PROVIDED INFORMATION:
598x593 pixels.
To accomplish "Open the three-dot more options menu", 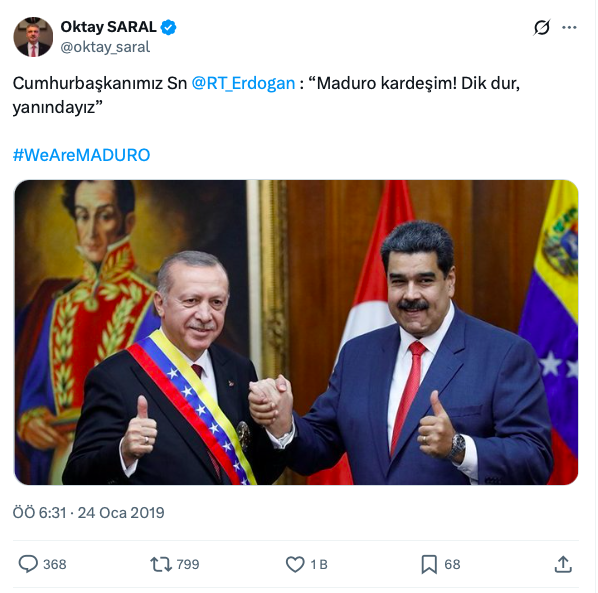I will 569,27.
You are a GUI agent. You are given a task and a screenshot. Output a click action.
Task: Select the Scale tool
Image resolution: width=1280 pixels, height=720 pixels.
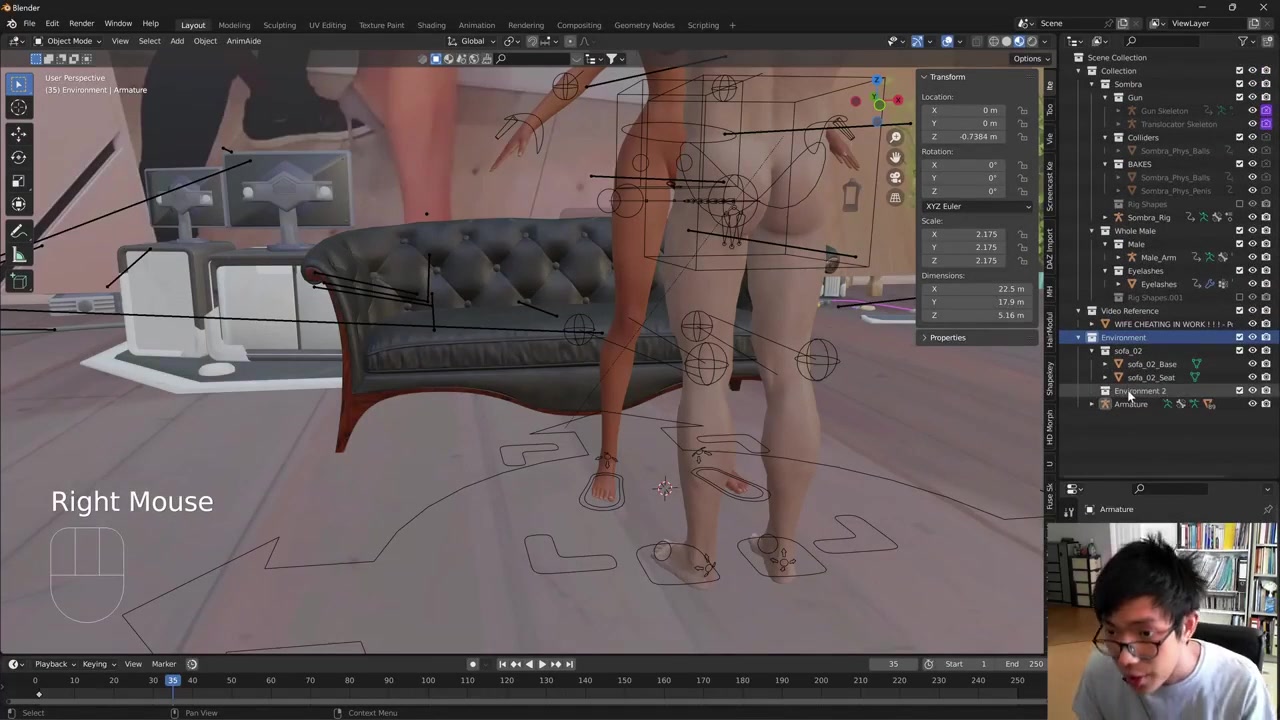coord(18,181)
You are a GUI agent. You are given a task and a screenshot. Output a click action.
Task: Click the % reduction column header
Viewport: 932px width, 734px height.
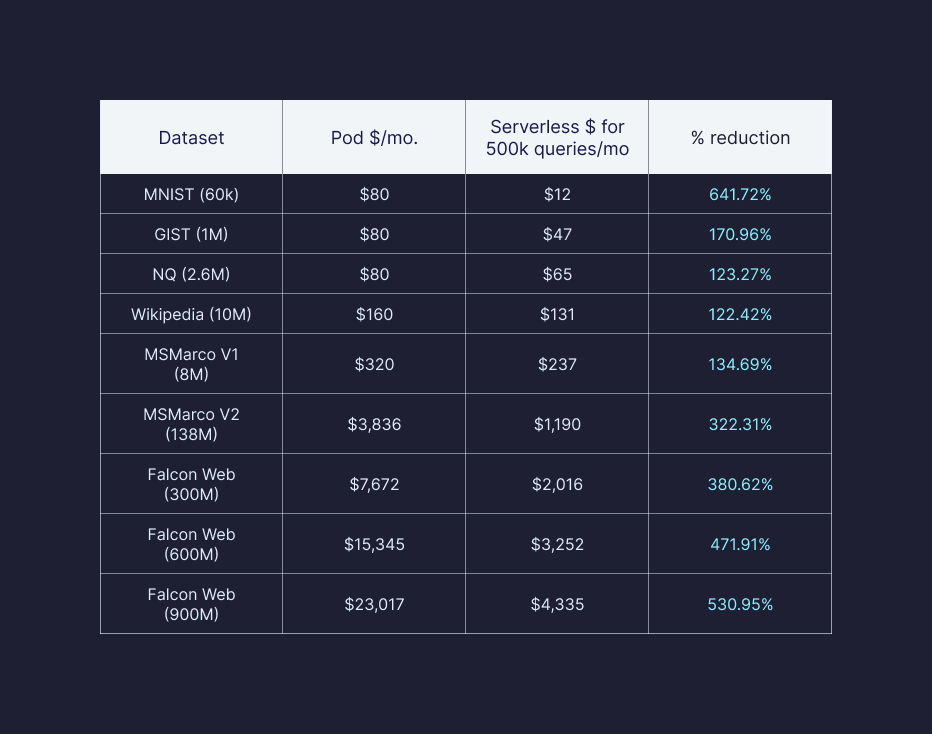[x=740, y=138]
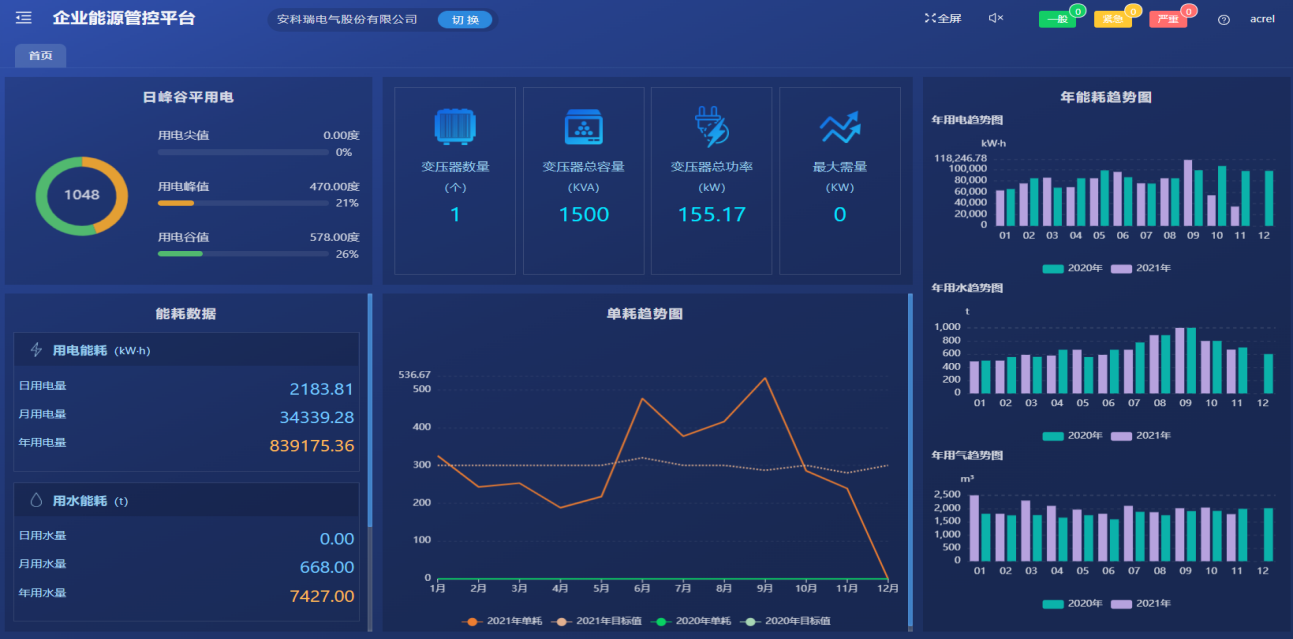
Task: Click the hamburger menu icon top-left
Action: click(22, 17)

AIM OF THE EXERCISE:
Write out exactly the lines from the one containing "Image resolution: width=1280" through the last line of the records above, both ends included, and leave out any pictures.

TASK SOLUTION:
Image resolution: width=1280 pixels, height=720 pixels.
coord(18,181)
You are a GUI agent. You are given a task and a screenshot. Output a click action.
Task: Click the % reduction column header
Viewport: 932px width, 734px height.
[x=740, y=138]
Task: Click the hamburger menu icon top-left
Action: click(22, 17)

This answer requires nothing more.